Building a value interface access to have a good work value proposition.
Value interface access (VIA) is a framework that helps organizations prioritize, allocate, and optimize resources to create value for customers. By building a VIA, organizations can have a good work proposition for a number of reasons:
- Improved customer satisfaction by delivering products and services that better meet their needs
- Enhanced operational efficiency by reducing waste and improving processes
- Increased employee engagement by providing clear direction and purpose
- Greater financial performance by prioritizing resources toward value-creating activities
- VIA provides a holistic view of the organization and helps to align everyone around the shared goal of creating value.
A vague definition of value is a common issue in teamwork,
The deal when a team doesn’t have a clear and shared understanding of what “value” means, it can lead to:
- Misaligned priorities and goals
- Conflicting viewpoints and decisions
- Lack of clarity and focus
- Missed opportunities and wasted resources
- Frustration and confusion among team members
Without a clear definition of value, it’s like everyone is speaking a different language. It’s hard to get on the same page and make progress towards a common goal. It’s like trying to build a house without a blueprint – chaos ensues!
Organizational value streams have difficulties in keeping focus on customer value.
A lot of organizations tend to get caught up in their own internal processes and metrics, and lose sight of what really matters – the customer! Reasons why this can happen:
- The pressure to hit internal targets and KPIs can overshadow customer-centric objectives.
- Internal silos can prevent a holistic view of the customer experience.
- The pace of change can make it challenging to keep up with evolving customer needs and expectations.
- Internal politics and bureaucracy can stifle innovation and customer-centric thinking.
In short, it’s easy to get bogged down in the weeds and forget about the big picture – what really drives success is a relentless focus on creating value for customers!
The OKR (objective key results) method doesn’t address all value dimensions that are necessary breakdown into organization initiatives.
While OKRs can be a powerful tool for aligning teams and driving focus, they don’t necessarily capture all the dimensions of value that an organization should be considering. Here are some of the ways OKRs fall short:
- They tend to focus on quantitative metrics, rather than qualitative ones like customer satisfaction or brand reputation.
- They can prioritize short-term goals over long-term strategic objectives.
- They don’t necessarily consider the impact of initiatives on different stakeholders, like employees or partners.
- They can create a narrow, goal-oriented mindset that overlooks broader organizational values and vision.
In short, OKRs can be useful, but they shouldn’t be the only tool in an organization’s arsenal for driving value.
The fully value-driven with some additional factors that organizations should consider to be truly value-driven:
- A clear and compelling vision that articulates the organization’s purpose and impact on society.
- A strong culture that emphasizes ethical decision-making, transparency, and a focus on customers.
- A holistic view of value that includes not just financial metrics but also social, environmental, and cultural impact.
- A commitment to continuous learning and improvement, including the ability to adapt and evolve based on changing market conditions and customer needs.
- An emphasis on collaboration, both internally and externally, to drive innovation and achieve shared goals.
In essence, being truly value-driven means having a clear and ambitious vision, a culture that aligns with that vision, and a willingness to continuously learn and evolve.
Some strategies to identify business opportunities while maintaining a value-driven approach are:
- Collect and analyze customer feedback and data to understand their pain points and needs.
- Monitor industry trends and technological advancements to identify emerging opportunities.
- Collaborate with partners and stakeholders to gain new perspectives and insights.
- Experiment with new products, services, or business models through pilots or experiments.
- Encourage an entrepreneurial mindset within the organization, where employees are empowered to identify and pursue new opportunities.
The key is to stay curious, stay agile, and constantly scan the environment for new value-creating opportunities.
Keep an eye on external threats that are making fall your value definitions propostion.

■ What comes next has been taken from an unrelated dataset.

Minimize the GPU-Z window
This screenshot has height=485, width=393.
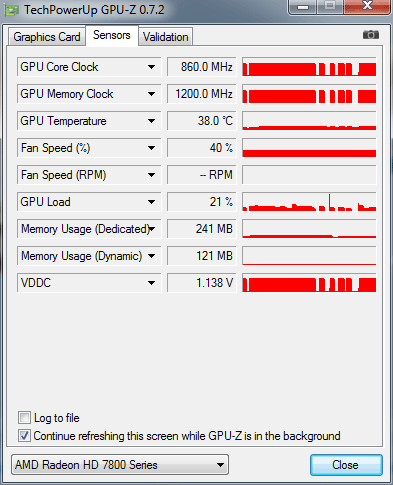click(303, 7)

Then, external threats can definitely undermine your value proposition. Examples of external threats include:
- Competitive pressures, including new market entrants or competitors offering similar products/services at lower prices.

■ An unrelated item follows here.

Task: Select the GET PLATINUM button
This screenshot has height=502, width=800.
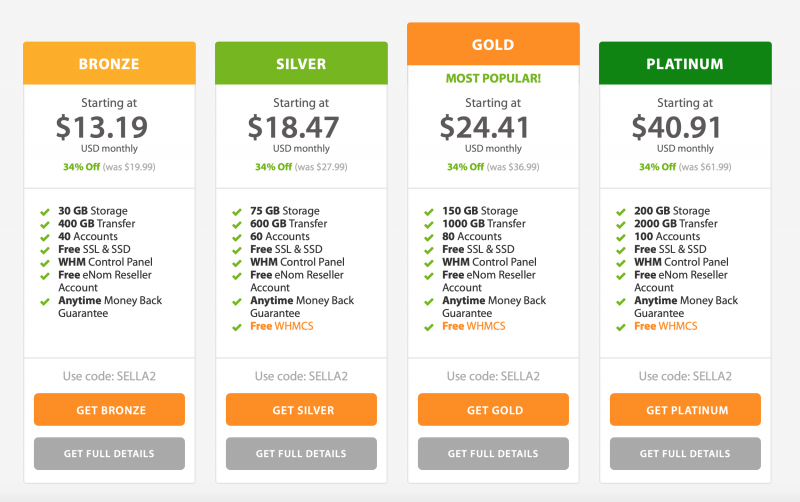Action: coord(685,410)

- Regulatory or policy changes that create barriers to your business.
- Economic downturns or shifts in consumer behavior that impact demand for your products/services.
- Technological disruptions, such as new technologies that render your offerings obsolete.
- Reputational risks, such as negative press or customer complaints that damage your brand image.
The key is to have a proactive risk management strategy in place to anticipate and mitigate these threats. Have a great dashboard mapping it all and constantly update on the values cycles.
A value dashboard could be beneficial:
- It provides a high-level view of your value proposition and how it aligns with customer needs and market trends.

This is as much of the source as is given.